**To be done**
- 1) Extract, word for word, the passage of the Uttam Chand v. Nathu Ram judgement that runs from "In the present" to "vacate the same.".
- 2) According to the Uttam Chand v. Nathu Ram judgement, on what date did the plaintiff file the suit for possession?

**Text excerpt**

■ ■ ■ ■

Judgement of the day: SHRI UTTAM CHAND V. NATHU RAM & ORS.
In the present case, the plaintiff filed a suit for possession on the basis of purchase of suit property from the Managing Officer, Department of Rehabilitation, Government of India in a public auction held on 21st March, 1964. The certificate of sale was issued thereafter on 4 th January, 1965. The plaintiff filed a suit for possession on 17th February, 1979 before district court alleging the defendants to be in an unauthorised possession of the suit property and who have refused to vacate the same.
Whereas the defendants in the written statement denied that the plaintiff is the owner of the property. The defendants asserted that their house existed on the property in question for more than the last two centuries. The grandfather of the defendants was said to be in possession of the property as owner, thereafter their father one Tara Chand and now all the defendants are in possession of the property as owners. It was denied that the property was ever vested with the Managing Officer and, therefore, it was claimed that the Managing Officer has no authority or jurisdiction to auction the property in question. It was asserted by the defendants; therefore, the plaintiff has no interest, right or title in the property.

■ ■ ■ ■

Records from a pointing dataset:
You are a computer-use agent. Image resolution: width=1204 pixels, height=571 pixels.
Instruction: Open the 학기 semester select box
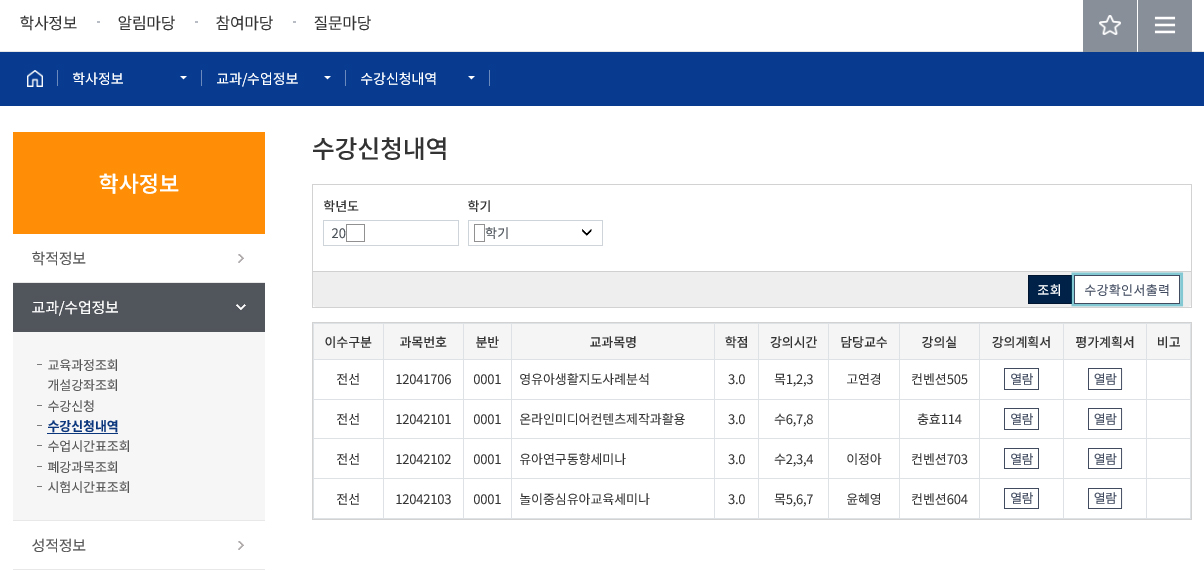[x=535, y=233]
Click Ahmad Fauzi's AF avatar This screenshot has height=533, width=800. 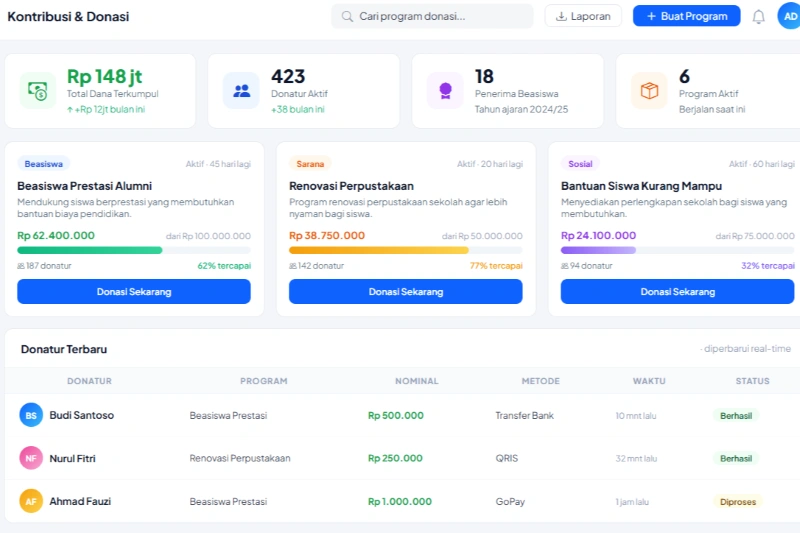coord(31,501)
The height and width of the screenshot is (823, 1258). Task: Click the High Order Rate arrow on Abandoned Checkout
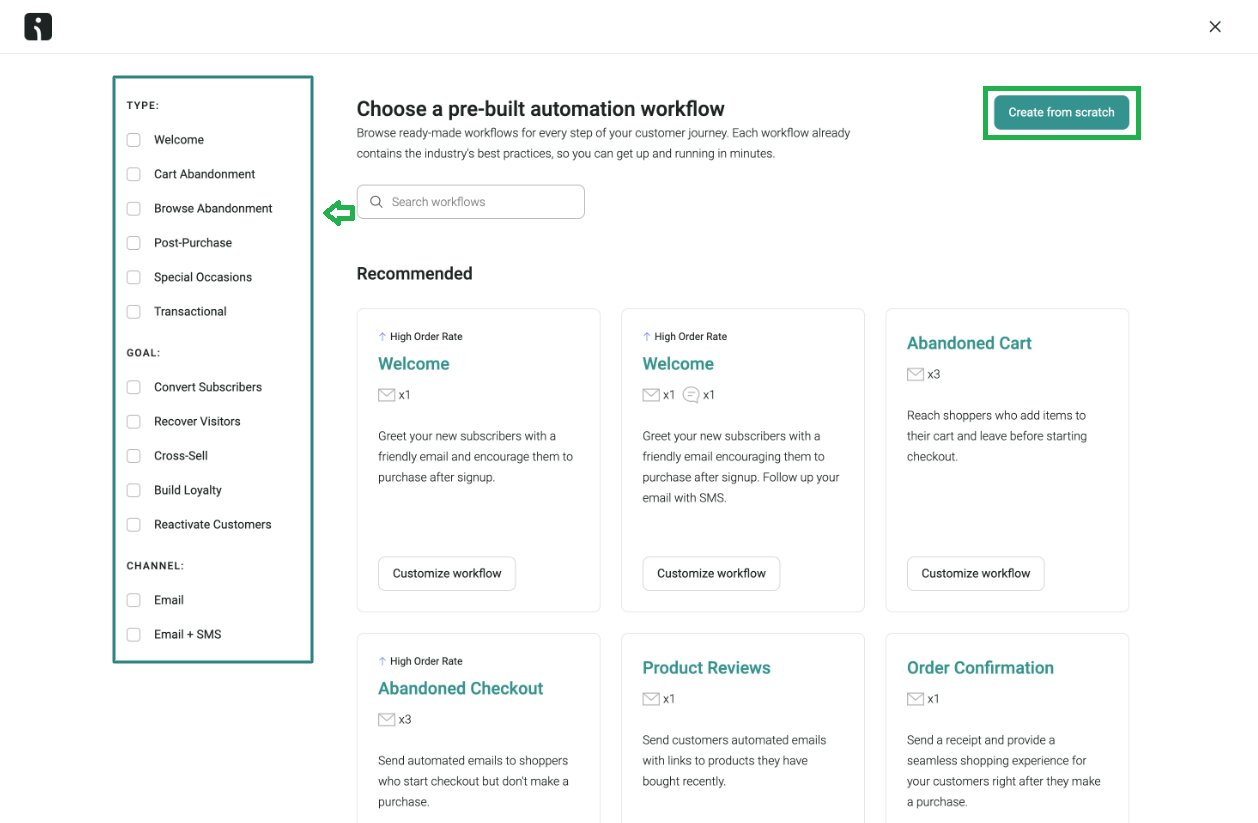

■ ■ ■ ■

**Expected responses**
- 1)
In the present case, the plaintiff filed a suit for possession on the basis of purchase of suit property from the Managing Officer, Department of Rehabilitation, Government of India in a public auction held on 21st March, 1964. The certificate of sale was issued thereafter on 4 th January, 1965. The plaintiff filed a suit for possession on 17th February, 1979 before district court alleging the defendants to be in an unauthorised possession of the suit property and who have refused to vacate the same.

- 2) 17th February, 1979